Metin Bölümü:
▬▬▬
Nasıl bir tarihsel süreç ki, büyük bir hanedanlık arkasından ve büyük bir deprem, ancak yıkılmayan.
Yıkılmadığı gibi eğitim ve öğretim kurumu olarak şanlı tarihine gururla devam ediyor.
Havada bahar kokusu olan bir gündü. Rahmetli babam, çok erken kalkardı. Meselâ buram buram yapraklarından iğde kokan dallar ile gelirdi. Ya da başka bir süprizle. Yine o sabah bana saatli maarif takvimini uzattı ve " Al, bak. Seni ilgilendiriyor." dedi.
Normalde ben de takvim yapraklarını, bugün doğan kız ve erkek çocuklarına önerilen isimlere bakardım. Önünü, arkasını iyice okurdum. Bir baktım ki yıllardır okuduğumuz ve mezuniyetten sonra hiç bırakmadığım ve 1997 yılında kurulan, Davutpaşa Lisesi Mezunları Derneğine üye olup, yönetim kurulunda bu yıl dâhil olmak üzere görev yaptığım lisem, tarihi ama şöyle Ilk Türk okulu olma özelliğine sahip lisemin, kuruluş tarihi yazmakta.
Bu hakikaten tarihi bir belgeydi ve hemen o tarihli orjinalini, yönetim kuruluna teslim ettim. Duyurularını yaptım.
Her yıl, hatta yıllarca, teknoloji yoksunu günlerde sadece arkadaşlarımı dayanışma, birlik, beraberlik ve o ilk gençliğimiz anısına toplamaya çalıştım.
Kolay değildi. Hiç değildi.
Sistemler değiştikçe muhataplarınızda değişiyordu. Okulumuzu eskimiş, harabe olmuş halinden yeniden doğururken. Yeri geldi temizliğini yaptık. Yönetim Kurulu üyeleri tamamı ve başkan Mahmut Nalbant olmak üzere çok çalıştık. Neredeyse hammallığını bile yaptık. Yüksunmedik, çünkü önce değerlerimize, okulumuza ve öğretmenlerimize. Sonra ailemiz ve sıradaslarımıza borcumuz vardı.
Dönemin sadrazamı Davutpaşa bize ne bıraktı ise, Cumhuriyet kazanımları ne öğretti ise canla başla çalıştık. Dernekler yasası çıkmadan önce okulda bir odamız baki iken, izin alarak hafta sonları ya da akşam gelip evrak kayıt yaptık. Böylelikle bu zincir oluştu.
▬▬▬
Verilen Malzeme:
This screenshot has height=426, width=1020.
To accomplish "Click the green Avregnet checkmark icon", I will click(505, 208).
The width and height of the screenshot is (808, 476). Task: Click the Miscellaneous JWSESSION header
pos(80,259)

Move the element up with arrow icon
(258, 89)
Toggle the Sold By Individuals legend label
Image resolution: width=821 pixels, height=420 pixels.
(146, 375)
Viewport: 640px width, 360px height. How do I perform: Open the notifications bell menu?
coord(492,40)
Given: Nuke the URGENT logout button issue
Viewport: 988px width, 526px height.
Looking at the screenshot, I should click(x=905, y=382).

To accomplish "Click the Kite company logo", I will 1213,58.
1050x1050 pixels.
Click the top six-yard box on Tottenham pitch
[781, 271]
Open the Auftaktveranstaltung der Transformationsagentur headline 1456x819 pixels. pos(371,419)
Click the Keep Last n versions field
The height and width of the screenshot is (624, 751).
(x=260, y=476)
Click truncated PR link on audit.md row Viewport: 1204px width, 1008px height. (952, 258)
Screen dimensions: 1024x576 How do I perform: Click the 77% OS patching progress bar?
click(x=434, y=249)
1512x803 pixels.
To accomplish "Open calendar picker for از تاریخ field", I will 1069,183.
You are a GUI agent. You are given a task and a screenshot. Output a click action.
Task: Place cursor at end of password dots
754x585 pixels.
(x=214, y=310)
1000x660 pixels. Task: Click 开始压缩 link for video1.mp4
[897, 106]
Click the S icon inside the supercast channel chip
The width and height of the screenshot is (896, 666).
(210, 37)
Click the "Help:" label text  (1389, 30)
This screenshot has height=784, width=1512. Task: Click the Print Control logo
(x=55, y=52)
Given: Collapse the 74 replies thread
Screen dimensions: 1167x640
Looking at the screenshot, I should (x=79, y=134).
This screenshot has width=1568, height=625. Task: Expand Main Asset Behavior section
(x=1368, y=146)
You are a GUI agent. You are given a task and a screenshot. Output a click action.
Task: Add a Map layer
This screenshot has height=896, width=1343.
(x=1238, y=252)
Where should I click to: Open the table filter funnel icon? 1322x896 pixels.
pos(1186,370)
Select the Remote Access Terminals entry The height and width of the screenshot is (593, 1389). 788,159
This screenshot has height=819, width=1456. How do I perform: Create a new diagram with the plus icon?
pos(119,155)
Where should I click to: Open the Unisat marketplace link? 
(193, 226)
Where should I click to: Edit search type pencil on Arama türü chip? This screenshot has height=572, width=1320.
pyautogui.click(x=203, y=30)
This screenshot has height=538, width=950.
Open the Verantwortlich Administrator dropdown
▬▬▬
Alıştırma Görevleri:
A. Metin bölümünün "Bu hakikaten tarihi" ile "sıradaslarımıza borcumuz vardı." arasındaki kısmını, bu iki ifade de dahil olmak üzere, "teknoloji" yerine "internet" koyarak yeniden yazın.
B. Metin bölümüne göre Davutpaşa Lisesi Mezunları Derneği hangi yıl kuruldu?

Alıştırma Cevapları:
A.
Bu hakikaten tarihi bir belgeydi ve hemen o tarihli orjinalini, yönetim kuruluna teslim ettim. Duyurularını yaptım.
Her yıl, hatta yıllarca, internet yoksunu günlerde sadece arkadaşlarımı dayanışma, birlik, beraberlik ve o ilk gençliğimiz anısına toplamaya çalıştım.
Kolay değildi. Hiç değildi.
Sistemler değiştikçe muhataplarınızda değişiyordu. Okulumuzu eskimiş, harabe olmuş halinden yeniden doğururken. Yeri geldi temizliğini yaptık. Yönetim Kurulu üyeleri tamamı ve başkan Mahmut Nalbant olmak üzere çok çalıştık. Neredeyse hammallığını bile yaptık. Yüksunmedik, çünkü önce değerlerimize, okulumuza ve öğretmenlerimize. Sonra ailemiz ve sıradaslarımıza borcumuz vardı.

B. 1997 yılında.